The present invention uses the curved cavity on the wet etching making silicon substrate, can control the cavity degree of depth, and cost is low;
The present invention is unsettled on the cavity of silicon substrate with structure sheaf, utilizes the dry etching releasing structure, does not have the glutinous problem that connects between structure sheaf and the substrate;
The present invention aims at bonding with cover plate by the vacuum disk and is fixed on structure silicon chip chip top, the cavity of silicon substrate and the cavity on the cover plate are formed a vacuum chamber, the resonance oscillator then just in time is positioned among this vacuum chamber, thereby realize the wafer level Vacuum Package of bulk silicon micro mechanic resonator, so not only improve device performance, and be applicable to batch process.
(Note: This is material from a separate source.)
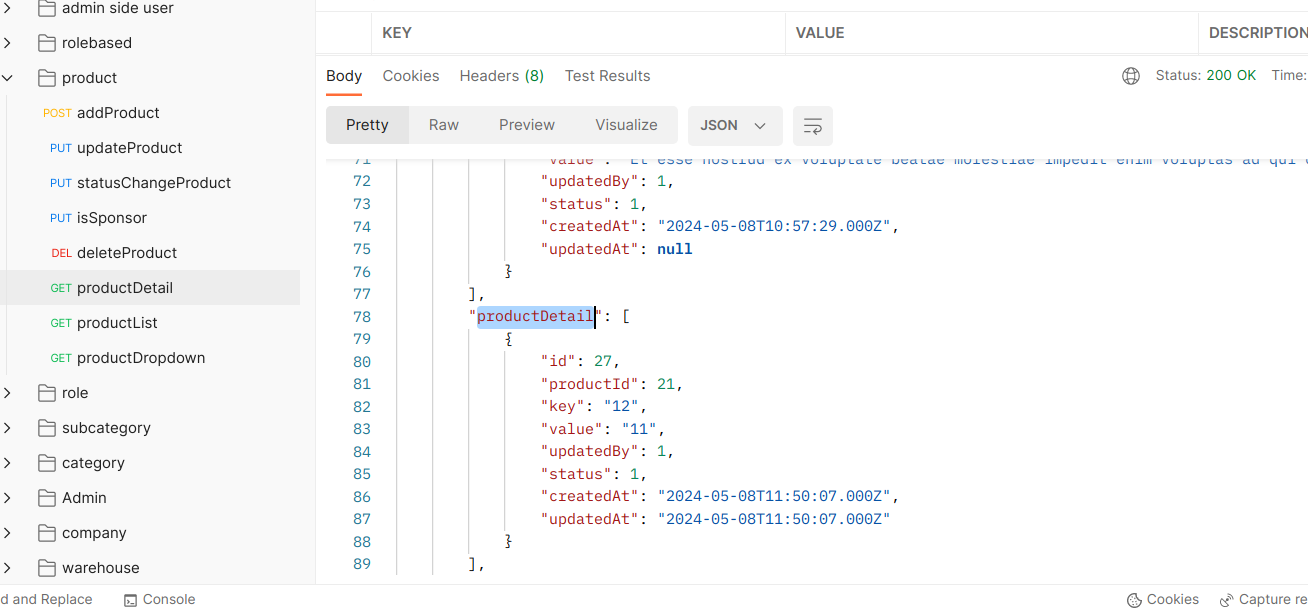Select the Visualize view button

click(x=626, y=125)
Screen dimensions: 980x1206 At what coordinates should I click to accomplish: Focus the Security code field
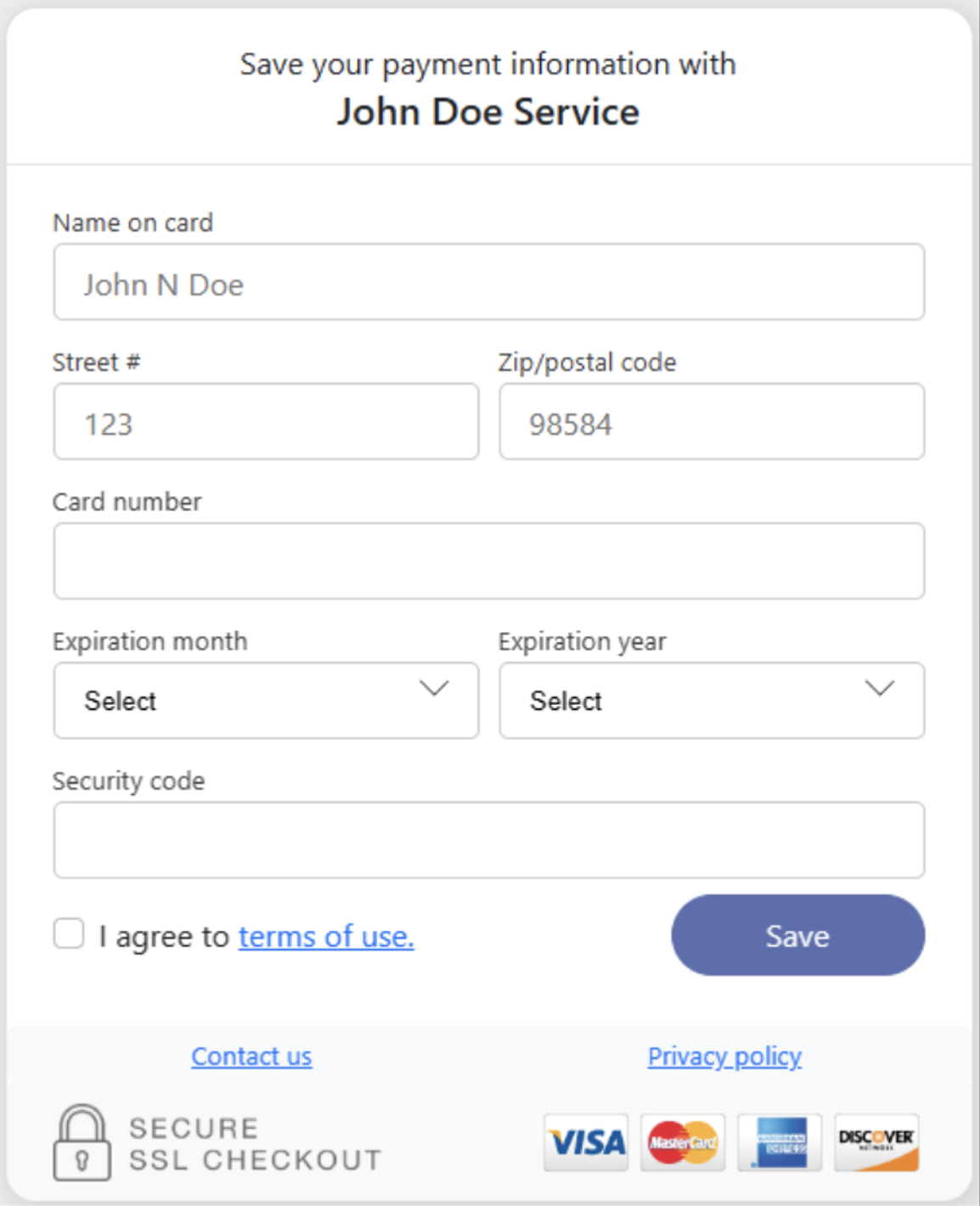pyautogui.click(x=488, y=840)
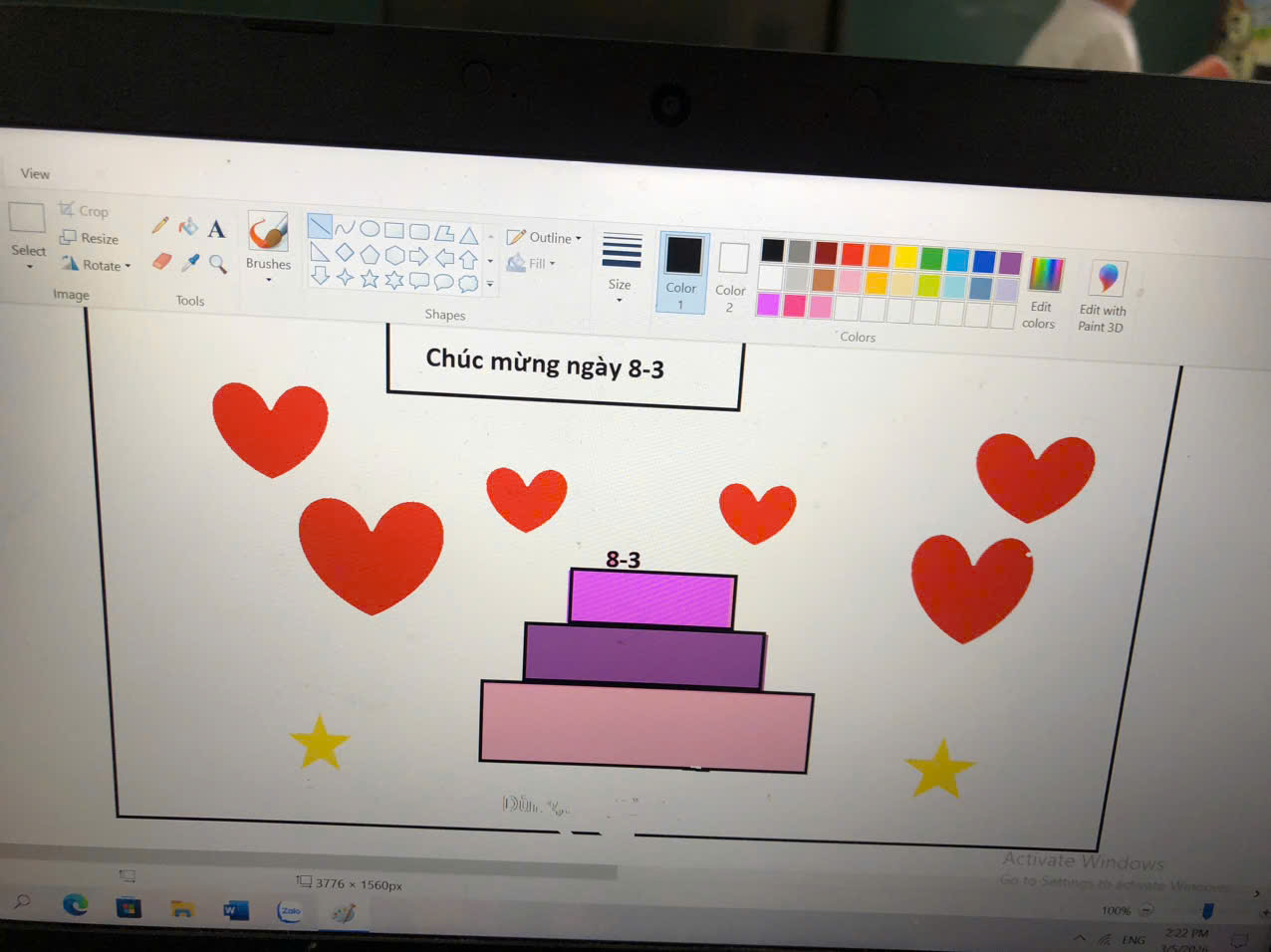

Because the processing method that the present invention proposes has just discharged device architecture when the resonator structure fabrication is finished, need not follow-up release process, has reduced process complexity; Bonding by common silicon chip is made device, has reduced cost; Use the curved cavity on the wet etching making silicon substrate, reduced cost, and, can improve the performance of device by controlling the degree of depth of cavity; Do not use PI to do protective layer, reduced the complexity of processing; Adopt the dry etching releasing structure, do not have the glutinous problem that connects of structure sheaf and substrate; Carry out the wafer level Vacuum Package easily, improved device performance, be applicable in batches to become to produce.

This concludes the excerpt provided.